┌────────

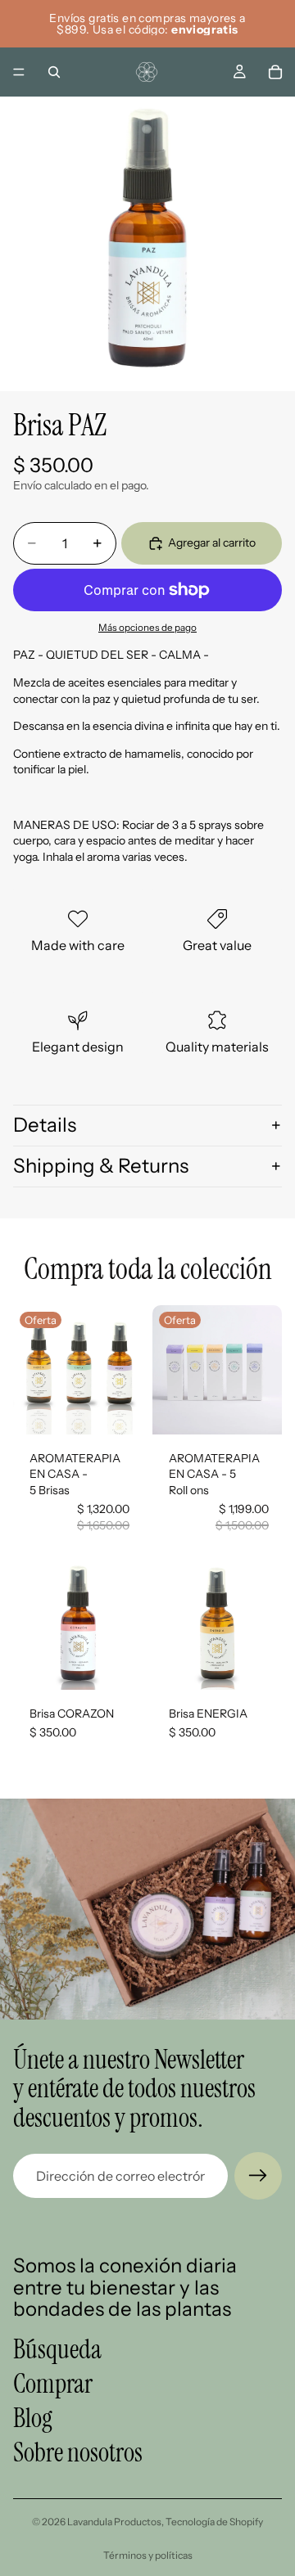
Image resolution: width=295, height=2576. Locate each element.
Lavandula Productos (114, 2521)
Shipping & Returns (100, 1166)
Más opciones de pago (147, 627)
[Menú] (19, 72)
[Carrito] (275, 72)
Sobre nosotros (78, 2452)
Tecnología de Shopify (214, 2521)
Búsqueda (57, 2348)
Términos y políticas (148, 2555)
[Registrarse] (258, 2176)
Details (44, 1125)
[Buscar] (54, 72)
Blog (32, 2418)
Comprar (53, 2384)
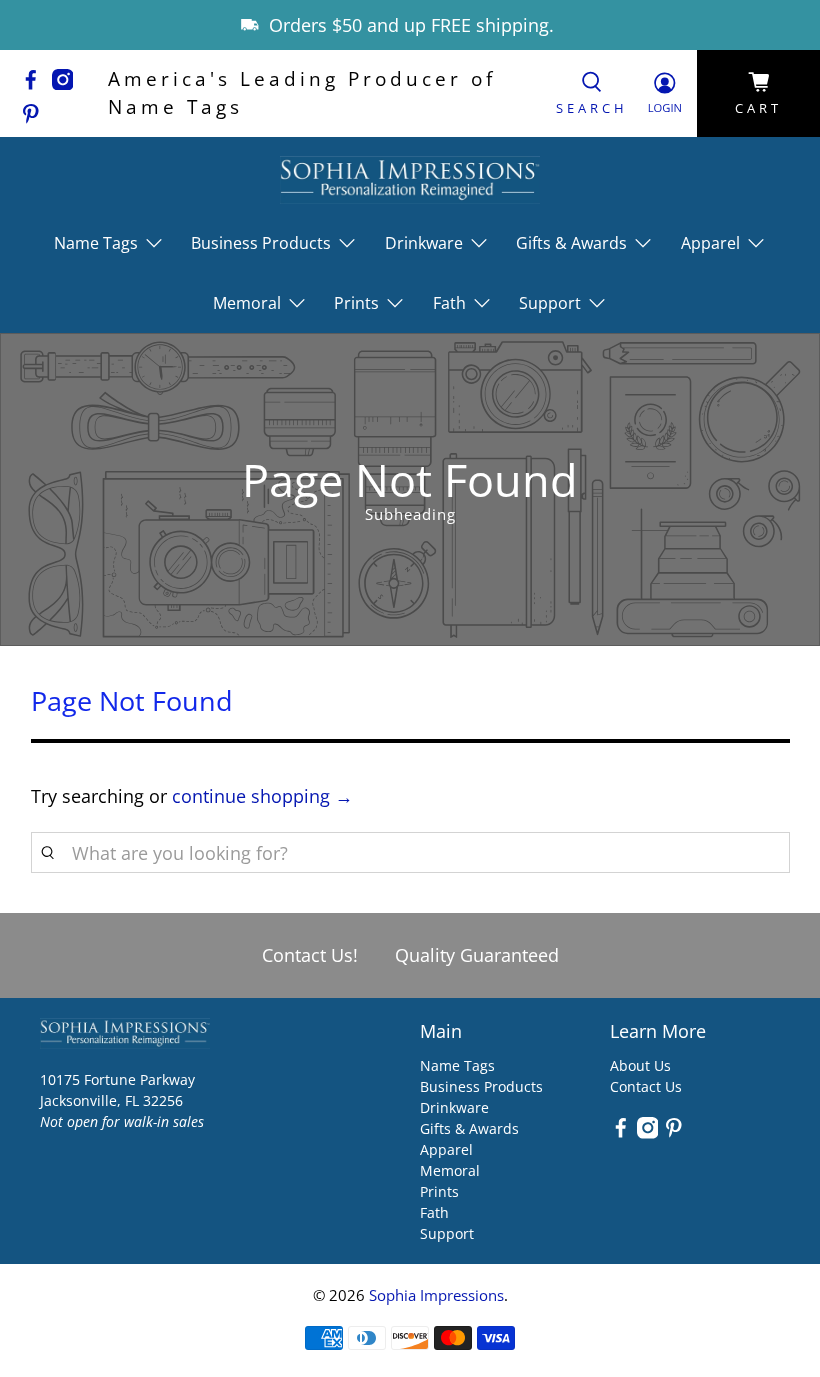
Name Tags (457, 1065)
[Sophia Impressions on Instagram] (68, 83)
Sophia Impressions (436, 1295)
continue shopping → (262, 796)
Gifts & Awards (469, 1128)
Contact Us (646, 1086)
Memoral (450, 1170)
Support (447, 1233)
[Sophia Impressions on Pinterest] (36, 118)
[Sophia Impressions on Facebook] (36, 83)
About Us (640, 1065)
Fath (434, 1212)
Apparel (446, 1149)
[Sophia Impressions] (410, 180)
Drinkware (454, 1107)
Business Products (481, 1086)
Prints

└────────

*Try it*: Your task is to write out, exactly, the line that holds "[Sophia Impressions on Instagram] (68, 83)" and every line after it until the records end.

*Output below*:
[Sophia Impressions on Instagram] (68, 83)
Sophia Impressions (436, 1295)
continue shopping → (262, 796)
Gifts & Awards (469, 1128)
Contact Us (646, 1086)
Memoral (450, 1170)
Support (447, 1233)
[Sophia Impressions on Pinterest] (36, 118)
[Sophia Impressions on Facebook] (36, 83)
About Us (640, 1065)
Fath (434, 1212)
Apparel (446, 1149)
[Sophia Impressions] (410, 180)
Drinkware (454, 1107)
Business Products (481, 1086)
Prints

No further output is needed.